#### Requirement:
Could you reproduce, from the records below, everything from the line with "You are a computer-use" down to the line with "Instruction: View all upcoming sessions", keeping both of those lines and changing nothing?

BEGIN Records for this exercise

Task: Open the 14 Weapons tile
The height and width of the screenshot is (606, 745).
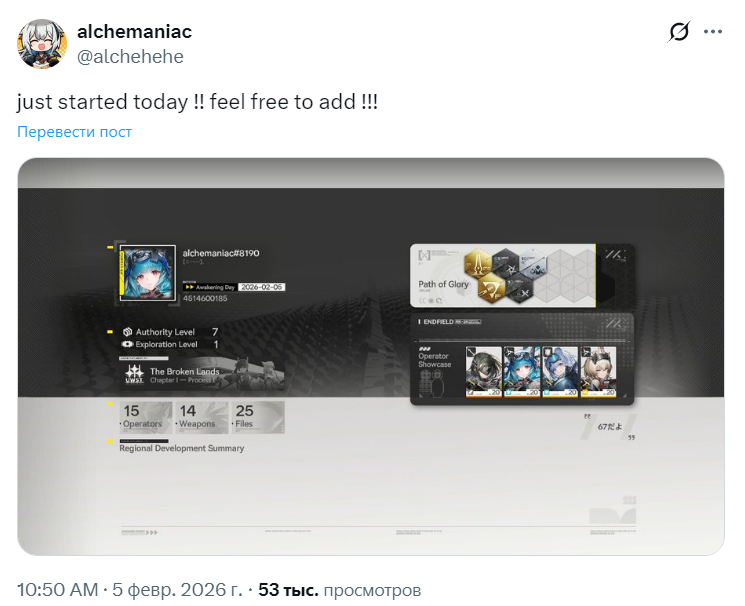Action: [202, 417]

END Records for this exercise
BEGIN Records for this exercise

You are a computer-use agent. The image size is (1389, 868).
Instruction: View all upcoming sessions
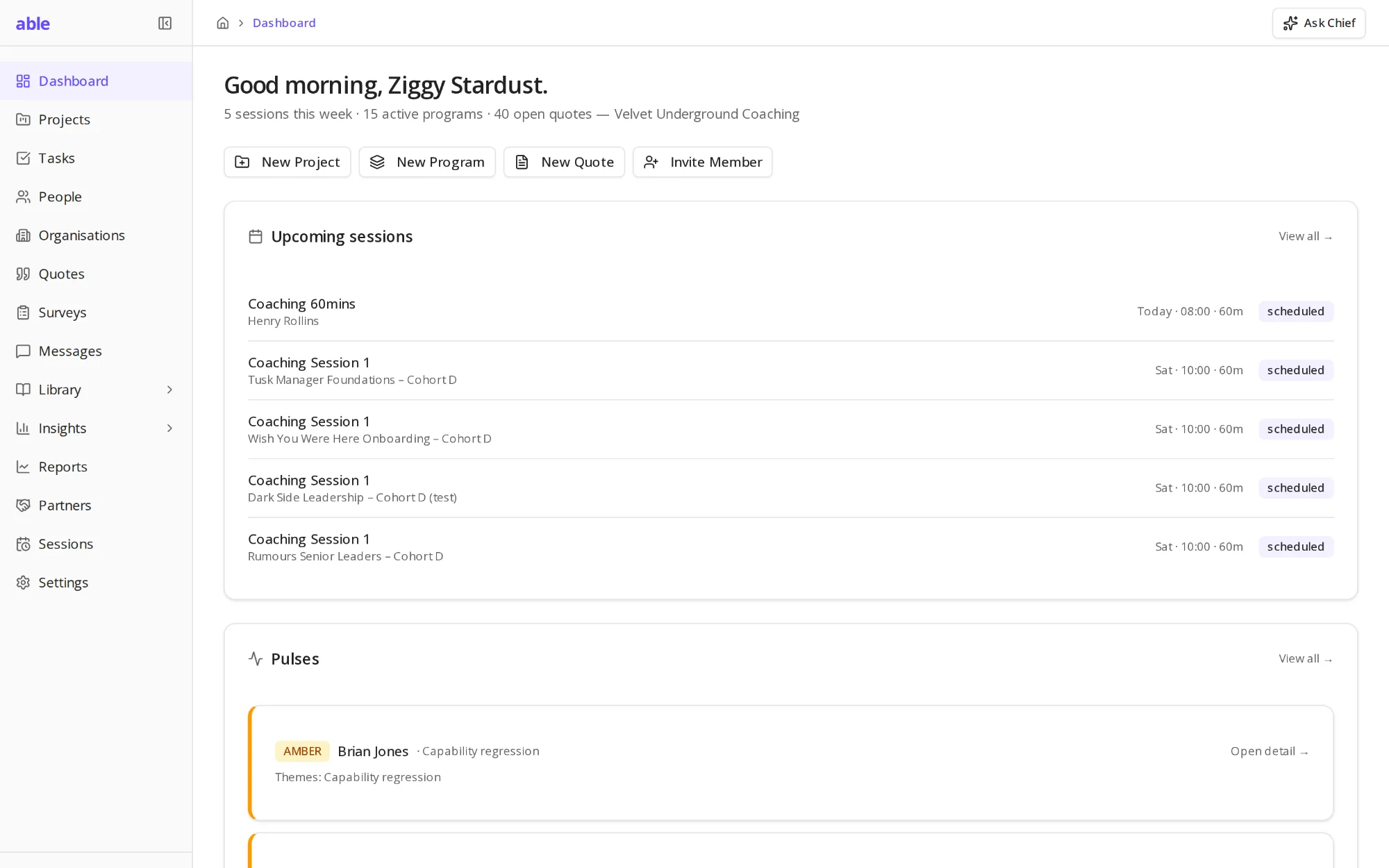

END Records for this exercise

#### Task solution:
You are a computer-use agent. The image size is (1389, 868).
Instruction: View all upcoming sessions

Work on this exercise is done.